San Onofre closure will remake local power grid, PUC chief says
The head of the California Public Utilities Commission said Tuesday that the permanent closure of the San Onofre nuclear plant leaves significant unanswered questions about the future energy supply for Southern California, particularly for San Diego and southern Orange counties.
“How much we pay for power, how much we need, what kind of summers we have for the next couple of years, these are all matters of some uncertainty,” CPUC Chairman Michael Peevey said in a meeting with The Times.
Southern California Edison, the majority owner of San Onofre, decided last week to shut the troubled plant for good, citing mounting costs and uncertainty about when and if federal regulators would give the go-ahead for the plant to restart.
Peevey said the decision allows energy officials with the CPUC, the California Energy Commission, the California Independent System Operator and other entities to begin making definitive plans for a grid without San Onofre.
“The indecision this has caused has had the effect of freezing things here,” he said.
In the short term, Edison will have to continue buying power from elsewhere to replace the nuclear plant’s 2,200-megawatt output, Peevey said: “The question is from where and under what terms and conditions?”
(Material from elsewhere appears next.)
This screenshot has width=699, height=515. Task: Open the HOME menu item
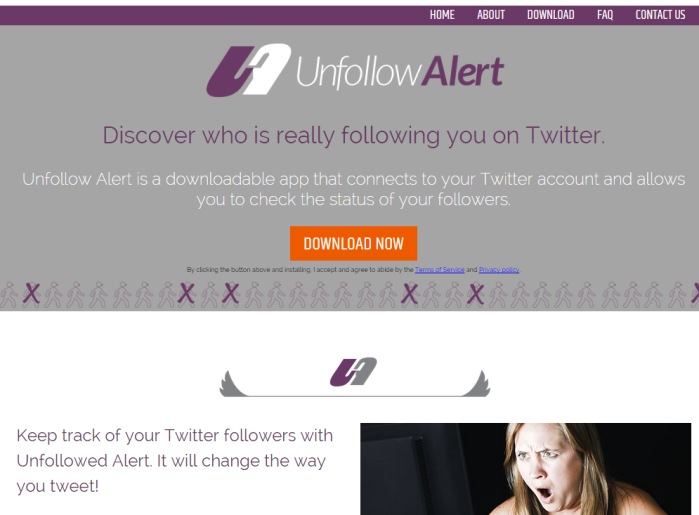point(442,15)
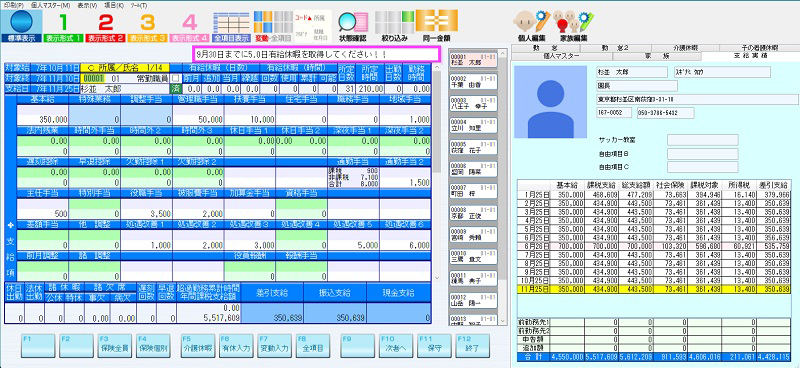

Edison Chief Executive Ted Craver said last week that the company has spent more than $500 million on replacement power since the plant was shut down in January 2012 because of unusual wear on tubes carrying radioactive water in its newly replaced steam generators.
The CPUC will eventually have to decide whether ratepayers or shareholders will pick up the tab for the replacement power, as well as for the plant’s operating costs during the outage and the $768.5-million cost of the steam generator replacement. The cost question is the subject of an ongoing investigation by the commission.
Peevey said energy officials will need to place more emphasis on efficiency and demand response, but that Southern California will also need upgrades to its transmission system and to either build new plants or repower plants along the coast that would otherwise be forced to close because of new regulations on the use of ocean water for cooling.
“We’re going to have to have some generation, gas-fired, in those areas, and they will inevitably be CO2 emitters,” Peevey said.
He said he was hopeful that the new generation could be achieved primarily by repowering some of 11 gas-fired plants along the coast that might otherwise close rather than performing expensive upgrades to meet the new “once-through” cooling regulations.
While repowering those plants would be contingent on their owners deciding that it makes economic sense, doing so would be a much easier process than building entirely new plants, Peevey said.
“Where could you possibly build another power plant in Southern California?” he said.
He defended the CPUC’s decision in 2005 to authorize Edison to go ahead with the steam generator replacement on the ratepayers’ dime.
Edison argued at the time that the project would end up saving customers money because the power produced at San Onofre is significantly cheaper than building new plants or importing electricity from other parts of California and the West. Ratepayer advocates argued that under a number of possible circumstances -- including a one-year outage at the plant -- the project would be a bad deal for customers.
“It looked like a good deal at the time,” Peevey said. “The economics all looked like it was very favorable to the customers. A $760-million investment in steam generators ... was a lot cheaper than buying 2,200 megawatts of power any place else.”